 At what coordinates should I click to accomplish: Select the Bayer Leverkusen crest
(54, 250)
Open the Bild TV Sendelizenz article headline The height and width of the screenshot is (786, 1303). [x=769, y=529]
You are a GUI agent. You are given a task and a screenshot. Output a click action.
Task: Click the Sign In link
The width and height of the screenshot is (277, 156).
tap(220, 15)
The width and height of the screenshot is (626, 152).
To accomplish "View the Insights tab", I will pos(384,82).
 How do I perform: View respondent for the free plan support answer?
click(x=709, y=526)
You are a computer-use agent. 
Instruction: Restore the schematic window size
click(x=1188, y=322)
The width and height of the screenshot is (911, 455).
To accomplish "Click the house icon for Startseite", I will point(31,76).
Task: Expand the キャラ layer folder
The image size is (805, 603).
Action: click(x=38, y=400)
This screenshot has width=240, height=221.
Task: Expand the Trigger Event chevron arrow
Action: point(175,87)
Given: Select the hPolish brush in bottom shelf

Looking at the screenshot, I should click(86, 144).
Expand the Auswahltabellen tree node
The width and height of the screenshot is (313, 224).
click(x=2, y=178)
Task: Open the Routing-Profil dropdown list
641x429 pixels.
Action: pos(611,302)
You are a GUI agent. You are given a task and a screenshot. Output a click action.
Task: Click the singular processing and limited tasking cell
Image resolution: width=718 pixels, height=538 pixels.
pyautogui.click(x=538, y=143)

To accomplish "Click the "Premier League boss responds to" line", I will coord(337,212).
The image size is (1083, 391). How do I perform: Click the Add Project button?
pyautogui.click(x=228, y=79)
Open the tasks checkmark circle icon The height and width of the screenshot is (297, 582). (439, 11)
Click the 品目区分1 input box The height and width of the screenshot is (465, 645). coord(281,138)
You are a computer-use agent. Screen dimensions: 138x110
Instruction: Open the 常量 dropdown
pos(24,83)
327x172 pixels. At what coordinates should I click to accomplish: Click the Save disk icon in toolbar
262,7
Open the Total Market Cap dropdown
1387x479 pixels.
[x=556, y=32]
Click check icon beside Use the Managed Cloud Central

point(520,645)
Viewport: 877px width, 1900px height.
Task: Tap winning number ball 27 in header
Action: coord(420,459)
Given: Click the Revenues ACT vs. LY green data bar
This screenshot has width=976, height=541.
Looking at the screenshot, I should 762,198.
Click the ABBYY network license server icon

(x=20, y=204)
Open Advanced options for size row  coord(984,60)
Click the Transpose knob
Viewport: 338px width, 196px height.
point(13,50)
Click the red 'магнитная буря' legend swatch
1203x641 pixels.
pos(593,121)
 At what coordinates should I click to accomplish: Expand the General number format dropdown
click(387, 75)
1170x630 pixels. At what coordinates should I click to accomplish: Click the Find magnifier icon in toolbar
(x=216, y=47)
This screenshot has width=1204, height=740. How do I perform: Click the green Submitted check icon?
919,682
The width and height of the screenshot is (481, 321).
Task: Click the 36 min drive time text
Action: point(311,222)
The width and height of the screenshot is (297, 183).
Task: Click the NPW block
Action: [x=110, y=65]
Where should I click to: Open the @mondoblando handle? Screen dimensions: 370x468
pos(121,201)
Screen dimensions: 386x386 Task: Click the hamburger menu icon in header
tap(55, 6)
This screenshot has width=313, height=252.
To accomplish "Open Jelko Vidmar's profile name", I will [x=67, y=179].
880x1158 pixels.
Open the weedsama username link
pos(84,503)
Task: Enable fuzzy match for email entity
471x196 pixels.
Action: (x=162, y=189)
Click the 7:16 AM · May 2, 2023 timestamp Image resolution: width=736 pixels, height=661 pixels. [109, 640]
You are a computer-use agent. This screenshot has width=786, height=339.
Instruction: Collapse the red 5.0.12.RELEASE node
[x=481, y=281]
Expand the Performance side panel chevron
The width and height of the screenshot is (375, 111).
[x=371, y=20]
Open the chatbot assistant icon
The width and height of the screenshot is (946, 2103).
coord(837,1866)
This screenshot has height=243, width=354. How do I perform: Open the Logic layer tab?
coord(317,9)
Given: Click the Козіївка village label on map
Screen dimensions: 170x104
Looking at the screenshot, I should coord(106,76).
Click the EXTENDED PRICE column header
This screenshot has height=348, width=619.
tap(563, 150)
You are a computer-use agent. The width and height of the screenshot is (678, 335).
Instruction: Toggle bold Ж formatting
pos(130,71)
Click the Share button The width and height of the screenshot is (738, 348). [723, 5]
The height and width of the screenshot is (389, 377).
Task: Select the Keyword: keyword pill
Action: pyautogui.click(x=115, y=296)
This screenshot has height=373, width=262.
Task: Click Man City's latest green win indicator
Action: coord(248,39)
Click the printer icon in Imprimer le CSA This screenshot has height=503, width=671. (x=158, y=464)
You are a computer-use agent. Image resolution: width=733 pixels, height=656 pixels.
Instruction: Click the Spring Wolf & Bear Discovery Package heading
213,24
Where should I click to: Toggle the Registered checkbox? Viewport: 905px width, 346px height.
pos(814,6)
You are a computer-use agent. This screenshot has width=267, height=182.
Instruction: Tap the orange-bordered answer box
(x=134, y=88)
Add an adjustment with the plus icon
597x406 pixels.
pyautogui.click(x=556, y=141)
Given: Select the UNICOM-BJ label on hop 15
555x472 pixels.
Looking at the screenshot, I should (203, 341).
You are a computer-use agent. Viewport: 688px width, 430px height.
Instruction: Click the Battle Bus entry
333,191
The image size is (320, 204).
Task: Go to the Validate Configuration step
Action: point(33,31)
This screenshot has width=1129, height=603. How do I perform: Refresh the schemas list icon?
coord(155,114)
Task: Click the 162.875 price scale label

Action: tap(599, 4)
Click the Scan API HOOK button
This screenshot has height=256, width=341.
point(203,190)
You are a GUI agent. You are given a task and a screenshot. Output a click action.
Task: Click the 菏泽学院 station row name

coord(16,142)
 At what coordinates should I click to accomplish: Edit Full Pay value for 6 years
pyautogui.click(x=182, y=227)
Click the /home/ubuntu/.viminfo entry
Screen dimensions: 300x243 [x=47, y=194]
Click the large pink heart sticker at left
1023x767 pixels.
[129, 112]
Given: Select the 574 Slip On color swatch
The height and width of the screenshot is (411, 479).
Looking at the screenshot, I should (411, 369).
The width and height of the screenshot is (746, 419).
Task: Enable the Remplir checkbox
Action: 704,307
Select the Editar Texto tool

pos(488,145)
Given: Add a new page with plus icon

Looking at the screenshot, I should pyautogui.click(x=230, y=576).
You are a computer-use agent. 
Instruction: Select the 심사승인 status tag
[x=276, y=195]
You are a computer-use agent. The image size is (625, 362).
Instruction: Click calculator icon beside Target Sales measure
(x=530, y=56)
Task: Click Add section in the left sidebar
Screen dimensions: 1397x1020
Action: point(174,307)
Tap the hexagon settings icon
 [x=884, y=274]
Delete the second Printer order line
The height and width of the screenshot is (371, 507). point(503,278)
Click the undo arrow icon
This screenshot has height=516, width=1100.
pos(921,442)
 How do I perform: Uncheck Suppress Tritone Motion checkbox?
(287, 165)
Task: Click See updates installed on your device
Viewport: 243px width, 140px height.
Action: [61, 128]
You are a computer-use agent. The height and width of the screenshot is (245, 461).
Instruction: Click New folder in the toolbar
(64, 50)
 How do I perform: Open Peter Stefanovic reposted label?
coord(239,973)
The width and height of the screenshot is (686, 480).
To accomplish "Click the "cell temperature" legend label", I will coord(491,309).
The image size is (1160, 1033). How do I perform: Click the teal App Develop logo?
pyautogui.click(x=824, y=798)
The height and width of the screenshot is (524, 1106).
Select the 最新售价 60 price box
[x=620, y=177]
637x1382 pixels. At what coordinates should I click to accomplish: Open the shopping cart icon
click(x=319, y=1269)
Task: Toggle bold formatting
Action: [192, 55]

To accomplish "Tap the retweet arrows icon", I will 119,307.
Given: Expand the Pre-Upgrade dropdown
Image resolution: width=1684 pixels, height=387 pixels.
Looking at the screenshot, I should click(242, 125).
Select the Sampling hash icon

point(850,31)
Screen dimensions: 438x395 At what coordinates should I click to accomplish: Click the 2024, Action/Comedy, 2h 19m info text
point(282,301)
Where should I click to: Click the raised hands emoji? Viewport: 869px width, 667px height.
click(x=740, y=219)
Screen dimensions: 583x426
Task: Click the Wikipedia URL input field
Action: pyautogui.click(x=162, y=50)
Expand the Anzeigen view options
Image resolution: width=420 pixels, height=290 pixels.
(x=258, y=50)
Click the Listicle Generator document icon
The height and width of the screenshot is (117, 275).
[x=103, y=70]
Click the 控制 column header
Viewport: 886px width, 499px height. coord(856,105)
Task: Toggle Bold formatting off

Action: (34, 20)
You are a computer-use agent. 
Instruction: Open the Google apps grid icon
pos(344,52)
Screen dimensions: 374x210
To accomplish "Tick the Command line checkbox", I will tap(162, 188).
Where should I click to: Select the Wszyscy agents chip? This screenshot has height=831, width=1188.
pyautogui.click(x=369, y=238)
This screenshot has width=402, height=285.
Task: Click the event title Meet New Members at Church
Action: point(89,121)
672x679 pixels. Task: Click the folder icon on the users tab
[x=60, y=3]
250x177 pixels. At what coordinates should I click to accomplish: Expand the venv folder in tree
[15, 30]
---
• [Exercise requirements]
What is wanted is an exact repeat of the lines from the one with "637x1382 pixels. At" through the last line of the listing above, and no other text.

• [Answer to this problem]
637x1382 pixels. At what coordinates should I click to accomplish: Open the shopping cart icon
click(x=319, y=1269)
Task: Toggle bold formatting
Action: [192, 55]

To accomplish "Tap the retweet arrows icon", I will 119,307.
Given: Expand the Pre-Upgrade dropdown
Image resolution: width=1684 pixels, height=387 pixels.
Looking at the screenshot, I should click(242, 125).
Select the Sampling hash icon

point(850,31)
Screen dimensions: 438x395 At what coordinates should I click to accomplish: Click the 2024, Action/Comedy, 2h 19m info text
point(282,301)
Where should I click to: Click the raised hands emoji? Viewport: 869px width, 667px height.
click(x=740, y=219)
Screen dimensions: 583x426
Task: Click the Wikipedia URL input field
Action: pyautogui.click(x=162, y=50)
Expand the Anzeigen view options
Image resolution: width=420 pixels, height=290 pixels.
(x=258, y=50)
Click the Listicle Generator document icon
The height and width of the screenshot is (117, 275).
[x=103, y=70]
Click the 控制 column header
Viewport: 886px width, 499px height. coord(856,105)
Task: Toggle Bold formatting off

Action: (34, 20)
You are a computer-use agent. 
Instruction: Open the Google apps grid icon
pos(344,52)
Screen dimensions: 374x210
To accomplish "Tick the Command line checkbox", I will tap(162, 188).
Where should I click to: Select the Wszyscy agents chip? This screenshot has height=831, width=1188.
pyautogui.click(x=369, y=238)
This screenshot has width=402, height=285.
Task: Click the event title Meet New Members at Church
Action: point(89,121)
672x679 pixels. Task: Click the folder icon on the users tab
[x=60, y=3]
250x177 pixels. At what coordinates should I click to accomplish: Expand the venv folder in tree
[15, 30]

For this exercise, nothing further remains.